Recorded data
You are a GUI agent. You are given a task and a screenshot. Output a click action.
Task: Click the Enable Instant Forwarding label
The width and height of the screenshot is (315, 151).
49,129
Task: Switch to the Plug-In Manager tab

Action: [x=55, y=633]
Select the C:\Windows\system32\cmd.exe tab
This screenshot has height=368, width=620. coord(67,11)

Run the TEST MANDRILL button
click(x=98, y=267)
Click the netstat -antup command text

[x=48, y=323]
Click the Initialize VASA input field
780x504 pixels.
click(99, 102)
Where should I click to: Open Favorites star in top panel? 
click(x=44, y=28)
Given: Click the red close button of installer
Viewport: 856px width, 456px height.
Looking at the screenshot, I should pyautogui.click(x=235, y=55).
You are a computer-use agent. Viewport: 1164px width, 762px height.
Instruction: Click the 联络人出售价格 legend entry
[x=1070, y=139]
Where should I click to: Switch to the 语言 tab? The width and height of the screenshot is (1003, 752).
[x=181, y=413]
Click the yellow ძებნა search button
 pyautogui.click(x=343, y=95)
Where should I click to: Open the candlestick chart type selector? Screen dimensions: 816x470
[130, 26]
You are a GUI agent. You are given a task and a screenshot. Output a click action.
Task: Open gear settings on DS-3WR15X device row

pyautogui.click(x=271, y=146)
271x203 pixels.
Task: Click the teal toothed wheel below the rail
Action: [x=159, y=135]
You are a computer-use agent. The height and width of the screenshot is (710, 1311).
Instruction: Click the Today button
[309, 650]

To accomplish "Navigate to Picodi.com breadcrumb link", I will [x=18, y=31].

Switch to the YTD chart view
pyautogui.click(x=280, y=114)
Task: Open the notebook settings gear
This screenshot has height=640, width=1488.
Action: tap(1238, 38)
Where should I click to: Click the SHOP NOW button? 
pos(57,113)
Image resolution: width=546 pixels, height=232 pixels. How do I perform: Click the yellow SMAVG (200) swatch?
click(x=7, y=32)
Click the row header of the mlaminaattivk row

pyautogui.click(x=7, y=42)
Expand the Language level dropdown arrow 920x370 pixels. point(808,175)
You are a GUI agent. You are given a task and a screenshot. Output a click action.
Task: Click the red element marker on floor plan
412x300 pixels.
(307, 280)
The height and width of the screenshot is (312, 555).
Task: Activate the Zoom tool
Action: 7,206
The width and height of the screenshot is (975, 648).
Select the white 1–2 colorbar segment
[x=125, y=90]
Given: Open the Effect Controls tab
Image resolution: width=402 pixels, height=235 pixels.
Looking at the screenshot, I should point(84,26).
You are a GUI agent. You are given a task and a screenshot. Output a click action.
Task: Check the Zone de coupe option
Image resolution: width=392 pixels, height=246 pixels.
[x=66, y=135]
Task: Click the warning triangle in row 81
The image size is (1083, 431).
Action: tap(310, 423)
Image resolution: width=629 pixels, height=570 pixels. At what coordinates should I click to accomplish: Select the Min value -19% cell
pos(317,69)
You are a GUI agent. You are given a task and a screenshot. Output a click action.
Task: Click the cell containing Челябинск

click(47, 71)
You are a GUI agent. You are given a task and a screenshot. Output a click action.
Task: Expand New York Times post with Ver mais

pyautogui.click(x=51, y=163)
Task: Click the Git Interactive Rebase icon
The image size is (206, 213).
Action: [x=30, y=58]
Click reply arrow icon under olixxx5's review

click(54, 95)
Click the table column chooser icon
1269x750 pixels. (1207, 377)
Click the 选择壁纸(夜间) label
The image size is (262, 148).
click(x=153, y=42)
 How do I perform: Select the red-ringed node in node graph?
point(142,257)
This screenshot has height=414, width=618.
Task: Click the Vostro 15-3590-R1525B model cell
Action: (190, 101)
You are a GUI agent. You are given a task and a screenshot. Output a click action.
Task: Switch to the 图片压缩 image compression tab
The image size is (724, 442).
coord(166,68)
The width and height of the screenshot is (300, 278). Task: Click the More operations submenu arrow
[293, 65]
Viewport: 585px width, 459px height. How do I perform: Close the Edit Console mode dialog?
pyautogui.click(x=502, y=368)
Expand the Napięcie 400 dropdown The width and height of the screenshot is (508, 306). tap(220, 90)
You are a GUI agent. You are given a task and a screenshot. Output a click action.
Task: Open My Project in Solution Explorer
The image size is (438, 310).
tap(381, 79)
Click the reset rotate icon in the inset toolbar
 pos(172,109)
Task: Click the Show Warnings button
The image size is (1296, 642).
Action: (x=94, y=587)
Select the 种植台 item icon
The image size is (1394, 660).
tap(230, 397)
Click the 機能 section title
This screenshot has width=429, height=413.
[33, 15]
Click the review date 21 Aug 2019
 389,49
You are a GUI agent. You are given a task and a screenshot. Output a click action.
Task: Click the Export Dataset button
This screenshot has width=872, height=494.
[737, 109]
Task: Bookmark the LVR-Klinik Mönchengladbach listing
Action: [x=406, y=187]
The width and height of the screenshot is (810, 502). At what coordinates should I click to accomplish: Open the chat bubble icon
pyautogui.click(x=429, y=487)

*Problem*
Copy out each line of the entries above that holds "dropdown".

*Exercise result*
Expand the Language level dropdown arrow 920x370 pixels. point(808,175)
Expand the Napięcie 400 dropdown The width and height of the screenshot is (508, 306). tap(220, 90)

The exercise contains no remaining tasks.